Pintard: “We will find out.”
NASSAU, BAHAMAS — Officials in Grand Bahama were last night incinerating insect-infested wood and fumigating exposed areas after a cargo ship reportedly offloaded it without proper approval.
Ministry of Agriculture and Marine Resources Michael Pintard said an investigation has been launched into how the vessel was allowed to drop off the wood.
He addressed the matter as a guest on Beyond the Headlines with Clint Watson.

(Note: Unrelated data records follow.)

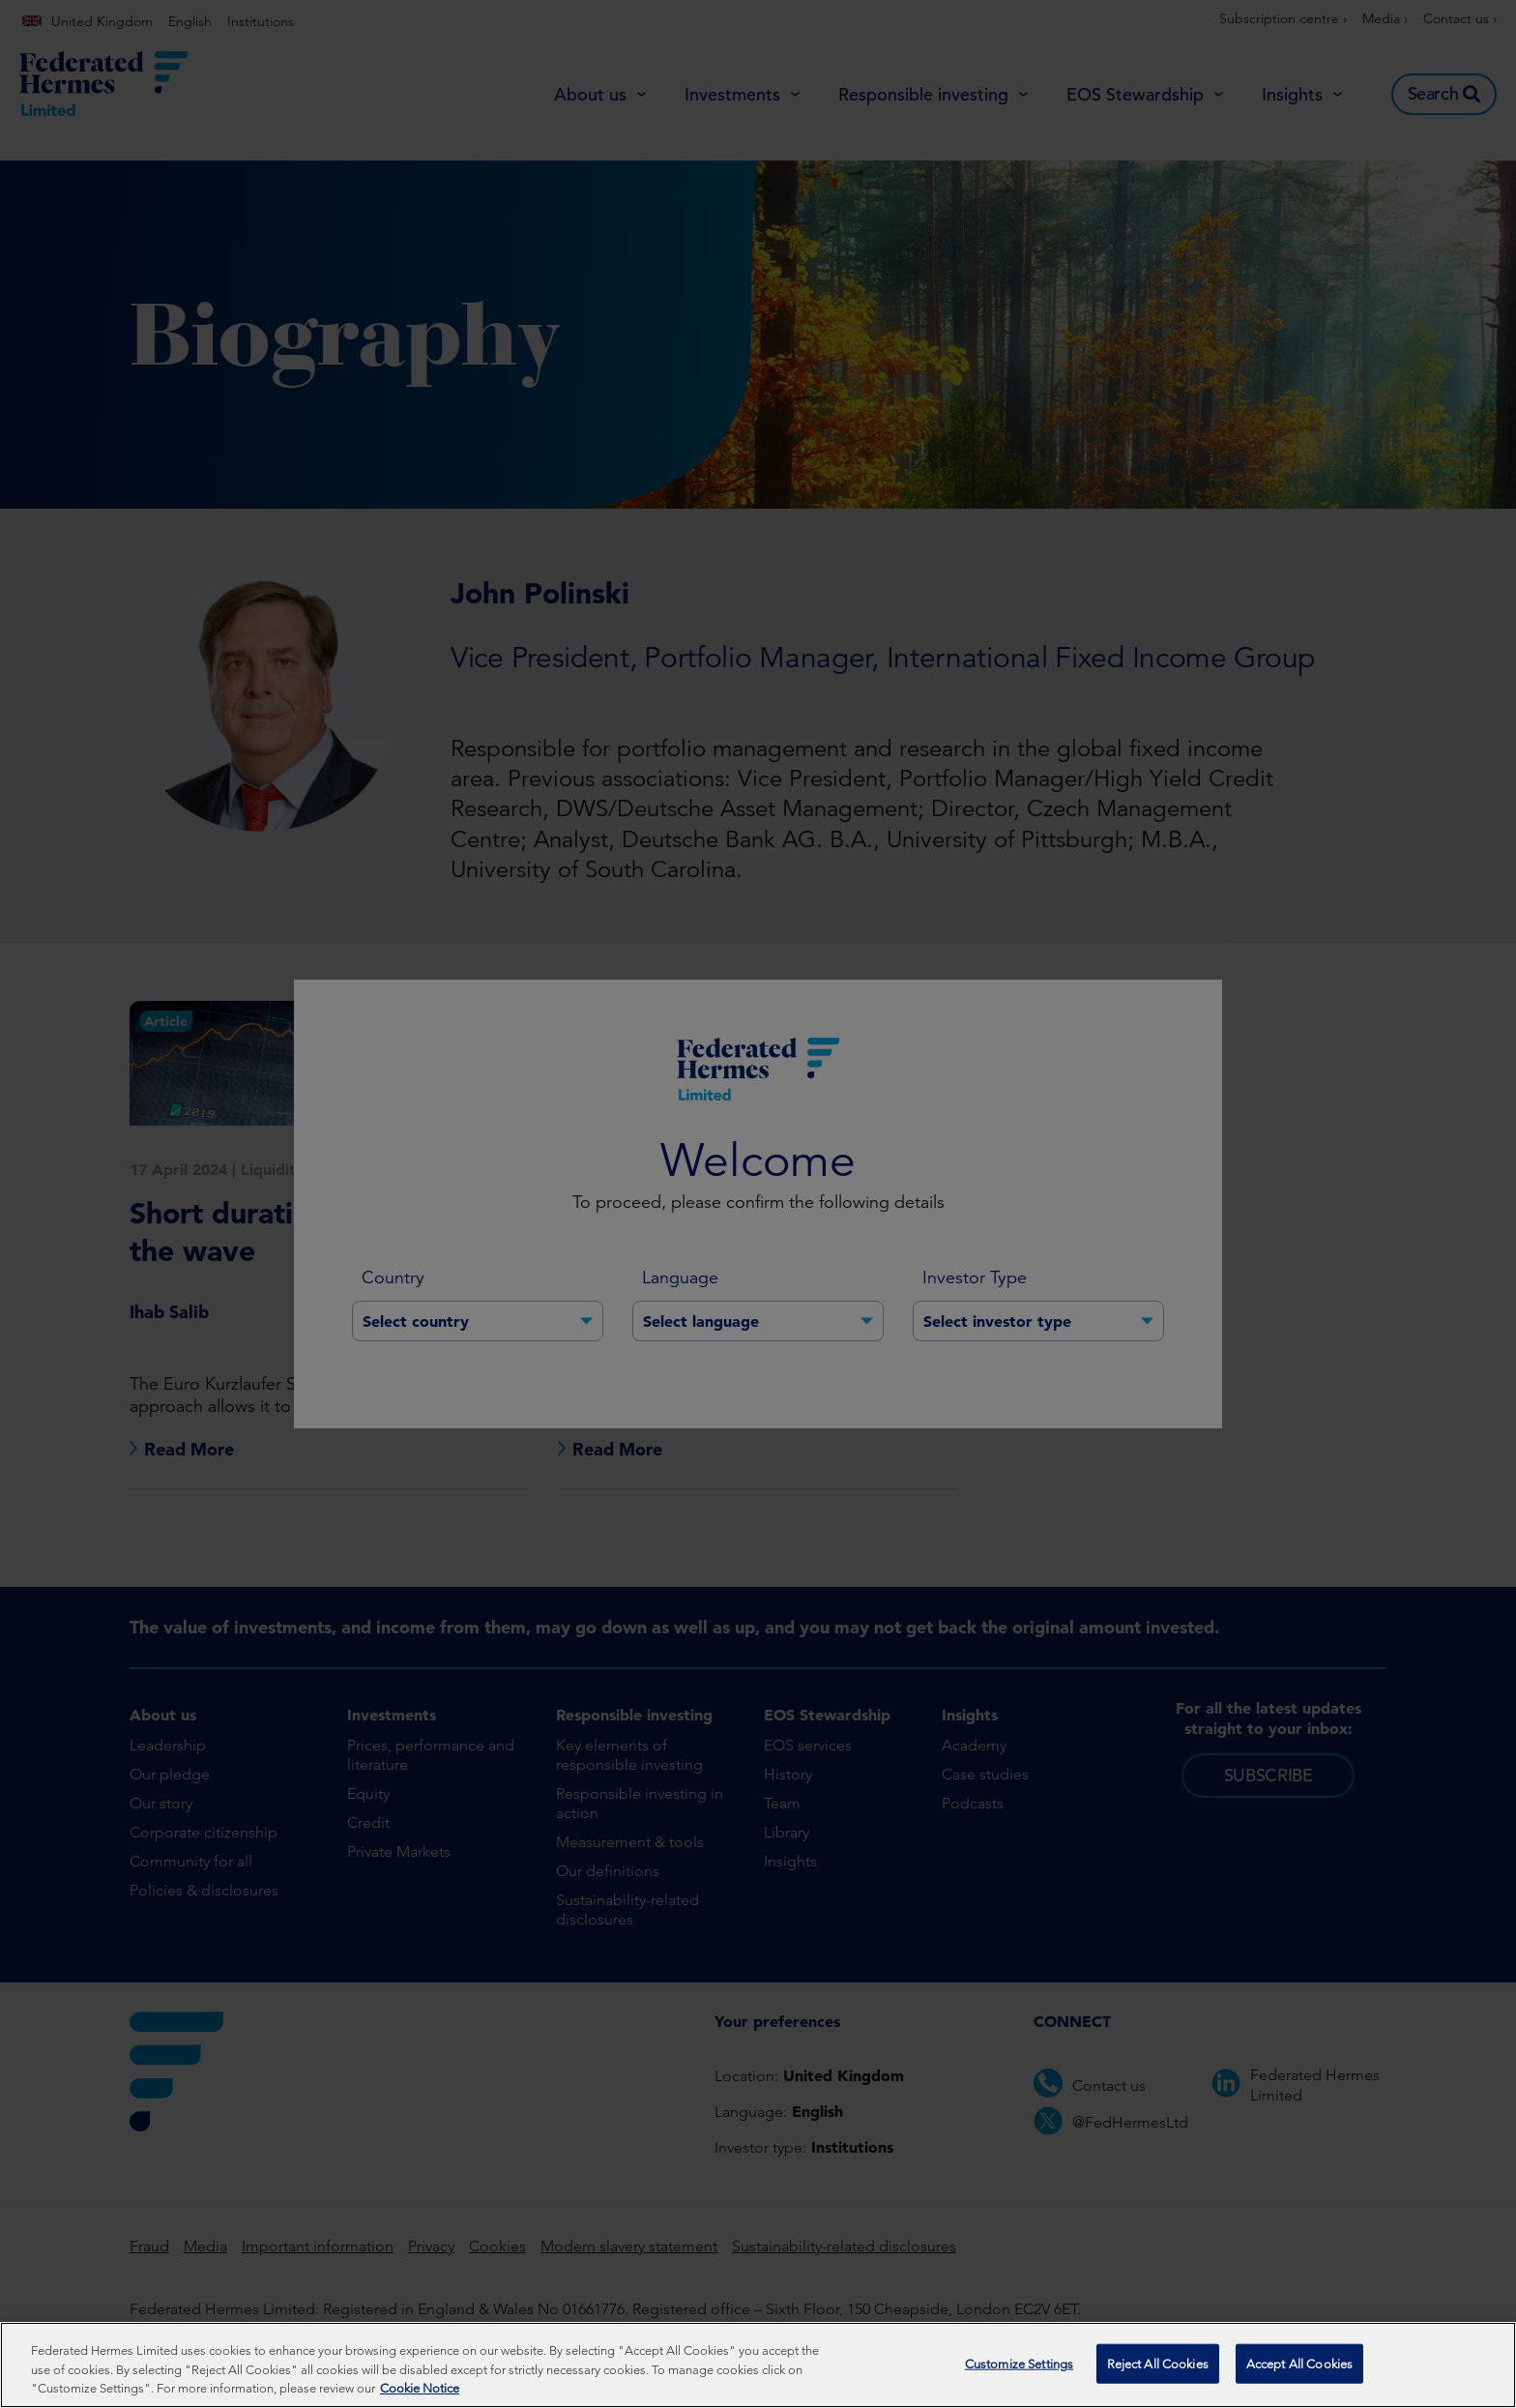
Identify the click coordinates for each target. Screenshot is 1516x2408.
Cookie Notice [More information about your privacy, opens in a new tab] (419, 2390)
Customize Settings (1019, 2365)
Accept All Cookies (1299, 2365)
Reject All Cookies (1158, 2365)
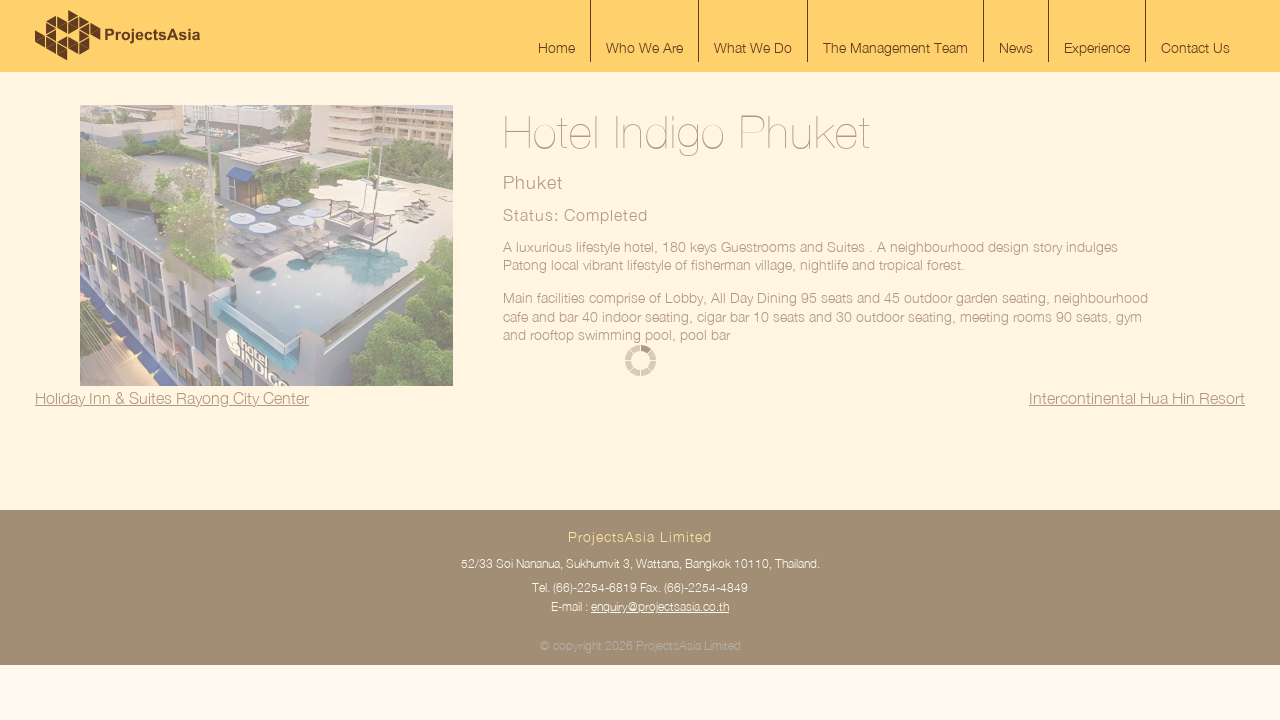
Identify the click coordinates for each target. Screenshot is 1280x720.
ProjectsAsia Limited (117, 35)
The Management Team (895, 47)
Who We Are (644, 47)
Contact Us (1195, 47)
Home (556, 47)
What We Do (753, 47)
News (1016, 47)
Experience (1097, 47)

“We have a massive team incinerating the wood at Sanitation, fumigating both at Bradford Marine and Sanitation and we are carefully trying to find out how is it possible that a vessel can come into The Bahamas, dock, drop off the items…I’m not God, so I’m not omniscient, so I don’t know and that’s why we do investigations… and to find out how they can drop off the wood, and leave because we intended to detain whoever had done it and we will find out from the shipping agency, the barge that transferred and everyone who had custody of the wood so we are addressing it.”
Pintard did not reveal any further details; however, the U.S. Customs and Border Protection (CBP), in a statement on Wednesday, said a vessel it removed was on its way to Freeport for disposal services.
The CBP said its agriculture specialists at the Port of New Orleans had ordered the removal of a vessel named the Pan Jasmine “due to invasive insects found in the wood used to secure their previous cargo”.
The vessel was found to be infected with five separate pests, according to the CBP, noting there were two destructive and invasive species – beetle and ant – that required action.
“Due to the large volume of (wood) and the presence of highly mobile pests, the vessel was ordered to immediately depart U.S. waters, load the (wood) into the cargo hold and clean the decks prior to returning to the U.S.,” the CBP statement read.
“The larvae of invasive wood-boring beetles can feed on a wide variety of trees in the U.S., eventually killing them,” the statement continued.
“The Myrmicinae queen ants are a concern because they are capable of producing a colony. The additional pests found have an established presence in the U.S. including Bostrichidae, a common wood-boring pest.”
It furthered the vessel departed on July 21 to Freeport.
According to the statement, New Orleans Area Port Director Terri Edwards said: “If the (wood) had been offloaded into the U.S., it would have been put in a Louisiana landfill where the insects could crawl out and invade the local habitat, causing incalculable damage.”